In a ziploc bag mix together your fillets (whole or cut into chunks) enough yellow mustard to cover well and a few dashes of tabasco. Make sure your fish is coated well, seal your ziploc, and toss in the fridge for 30 mins.

Heat your oil (I like peanut) to 350

For batter I like 1 part all purpose flour, and 3 parts yellow cornmeal. Add in some black pepper, salt, and Tony C's. Take your fish outta the fridge and roll em in the batter. Then drop them in the hot oil. Fry until golden and floating. This is by far my favorite fried fish.
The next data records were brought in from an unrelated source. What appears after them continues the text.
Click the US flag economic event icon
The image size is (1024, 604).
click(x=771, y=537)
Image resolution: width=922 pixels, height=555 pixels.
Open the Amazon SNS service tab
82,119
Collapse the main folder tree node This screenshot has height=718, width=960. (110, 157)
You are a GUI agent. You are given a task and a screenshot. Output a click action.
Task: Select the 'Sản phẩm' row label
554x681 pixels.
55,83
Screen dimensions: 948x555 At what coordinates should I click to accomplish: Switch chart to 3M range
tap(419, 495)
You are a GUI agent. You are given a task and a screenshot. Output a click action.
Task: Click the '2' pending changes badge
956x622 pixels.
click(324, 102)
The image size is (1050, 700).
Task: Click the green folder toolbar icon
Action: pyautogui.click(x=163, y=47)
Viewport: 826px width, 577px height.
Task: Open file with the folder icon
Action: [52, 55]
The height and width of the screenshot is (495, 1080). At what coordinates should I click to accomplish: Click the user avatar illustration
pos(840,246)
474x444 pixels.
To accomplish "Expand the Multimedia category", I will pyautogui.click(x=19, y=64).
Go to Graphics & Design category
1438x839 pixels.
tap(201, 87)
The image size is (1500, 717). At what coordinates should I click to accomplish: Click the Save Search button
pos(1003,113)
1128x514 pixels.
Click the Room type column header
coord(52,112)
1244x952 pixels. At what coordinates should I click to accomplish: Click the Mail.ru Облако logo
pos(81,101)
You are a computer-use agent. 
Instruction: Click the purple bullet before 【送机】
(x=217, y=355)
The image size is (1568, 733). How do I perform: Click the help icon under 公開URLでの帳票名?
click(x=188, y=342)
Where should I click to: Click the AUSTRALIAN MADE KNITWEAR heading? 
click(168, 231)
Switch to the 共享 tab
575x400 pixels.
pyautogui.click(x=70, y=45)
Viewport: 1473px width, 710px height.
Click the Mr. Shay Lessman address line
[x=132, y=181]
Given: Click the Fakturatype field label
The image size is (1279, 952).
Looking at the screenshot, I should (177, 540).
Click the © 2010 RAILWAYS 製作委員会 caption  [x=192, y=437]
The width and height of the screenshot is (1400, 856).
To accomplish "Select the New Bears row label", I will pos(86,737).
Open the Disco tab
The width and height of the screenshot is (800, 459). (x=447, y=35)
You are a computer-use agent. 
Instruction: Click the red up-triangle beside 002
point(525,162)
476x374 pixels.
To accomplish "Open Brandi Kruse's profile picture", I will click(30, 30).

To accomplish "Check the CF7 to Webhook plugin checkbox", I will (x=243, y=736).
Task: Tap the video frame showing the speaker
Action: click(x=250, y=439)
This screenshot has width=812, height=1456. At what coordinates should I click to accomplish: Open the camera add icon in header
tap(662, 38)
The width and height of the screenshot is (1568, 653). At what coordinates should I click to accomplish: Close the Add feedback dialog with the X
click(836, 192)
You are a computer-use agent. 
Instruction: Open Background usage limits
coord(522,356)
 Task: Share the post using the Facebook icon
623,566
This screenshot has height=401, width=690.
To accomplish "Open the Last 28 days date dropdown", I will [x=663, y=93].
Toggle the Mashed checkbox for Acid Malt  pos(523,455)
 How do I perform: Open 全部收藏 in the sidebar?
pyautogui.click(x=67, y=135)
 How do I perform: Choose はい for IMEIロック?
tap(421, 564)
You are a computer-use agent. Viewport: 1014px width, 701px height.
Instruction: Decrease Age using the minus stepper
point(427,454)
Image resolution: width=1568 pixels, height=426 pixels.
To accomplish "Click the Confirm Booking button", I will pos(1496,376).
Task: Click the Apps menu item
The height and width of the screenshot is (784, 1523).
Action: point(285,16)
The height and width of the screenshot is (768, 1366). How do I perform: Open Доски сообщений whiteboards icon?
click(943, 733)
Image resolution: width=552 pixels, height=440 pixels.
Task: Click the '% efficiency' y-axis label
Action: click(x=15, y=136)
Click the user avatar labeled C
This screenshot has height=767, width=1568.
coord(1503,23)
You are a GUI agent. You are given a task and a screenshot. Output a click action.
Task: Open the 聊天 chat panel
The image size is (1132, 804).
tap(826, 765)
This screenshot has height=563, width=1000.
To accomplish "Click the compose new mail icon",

You can throw in some frys or tots and have one heck of a good meal. Goes well with ice cold cerveza or sweet iced tea.


----------



## NurseD-bait

That's close to how we make it but hubby puts the mustard in the egg wash then batters them up to fry...YUM-O this is my favorite!


----------



## fabian31268

yep mustard was my grandmothers secret we could never get her to cook our fish growing said it smell her house up then she started useing mustard worked great


----------



## fishbowl365

my buddy uses yellow mustard and italian style bread crumbs.........not to shabby!!!


----------



## steverino

*Cajun Fried Fish*

Met a real Cajun that gave me the recipe when we did a fish fry at our subdivision club. It is similar to some of the others with mustard, Tony C and hot sauce but he used a can of beer and 1/2 corn meal and 1/2 masa for the coating. I knew he was a real Cajun not only by his accent but also by how he tested the oil for the right temperature-he used a kitchen match and dipped it in the oil and when it ignites-it's hot enough! I'm sorry to say that I heard several years later that the gentleman had passed away.


----------



## FLOATING CABIN

I Agreeeee With All The Mustard And Such . Just Add Dryed Mashed Potatoe Flakes Out Of The Box 1/2 To 3/4 Cup To The Masa Same Amount( Which Is Corn Flour) And Decrease The Corn Meal To 1/3 Cup. With The Left Over Batter Devien And Deseed Some Jalepeno's And CHOP 'EM UP AND Add Just Enought Corn Flour And 1 Egg To Thicken The Mixture ( So It Will Stay Together) Mix It Up And Spoon Up In Little Balls An Drop In The Matched Grease ( Deliciousss Hush Puppies . It Is Quick Easy And Taste Excellent With The Fish.


----------



## Red3Fish

*Hush Puppies*

You just gotta add green onions to the hush puppies!!! LOL

Later
R3F


----------



## troy merrill

I got the mustard tip from Junebug on this board. And it is awesome. Believe it or not, the fish tastes just as good COLD the next day. I couldn't believe it.


----------



## railman

I've been doing the mustard recipe since the early 70's and always on white bass.I got the recipe from a fishing show with Mertice Driskell [sp].Another one he gave was buttermilk and Lawry's Seasoned Salt and pancake mix in a paper bag.Soak the fish in a mixture of buttermilk and seasoned salt then put pancake mix in a paper bag add the fish and shake.Taste pretty good.


----------



## Junebug

This came from my grandmother. Back in the day when there was an actual croaker run my Grandpa would go round up a mess and then granny would put the mustard fry on em! Sure brings back lots of good times everytime I cook fish this way. The key is for the grease to be 350 and not to over load the fryer. If everything is right the batter you should come off with every bite, not falling off in your hand while you dip.


----------



## Danny Jansen

Mustard is good, but try dipping in Pace Picante Sauce. Then cover in coen meal or whatever.


----------



## dpsdiver

Sounds good. I'll have to give it a try tonight and may experiment a little with it.


----------



## Indo China

Jalapeno tabassco on and zaterans wonderful fish fry. I know everyone makes thier own corn meal mix but this stuff is to easy and pre mixed.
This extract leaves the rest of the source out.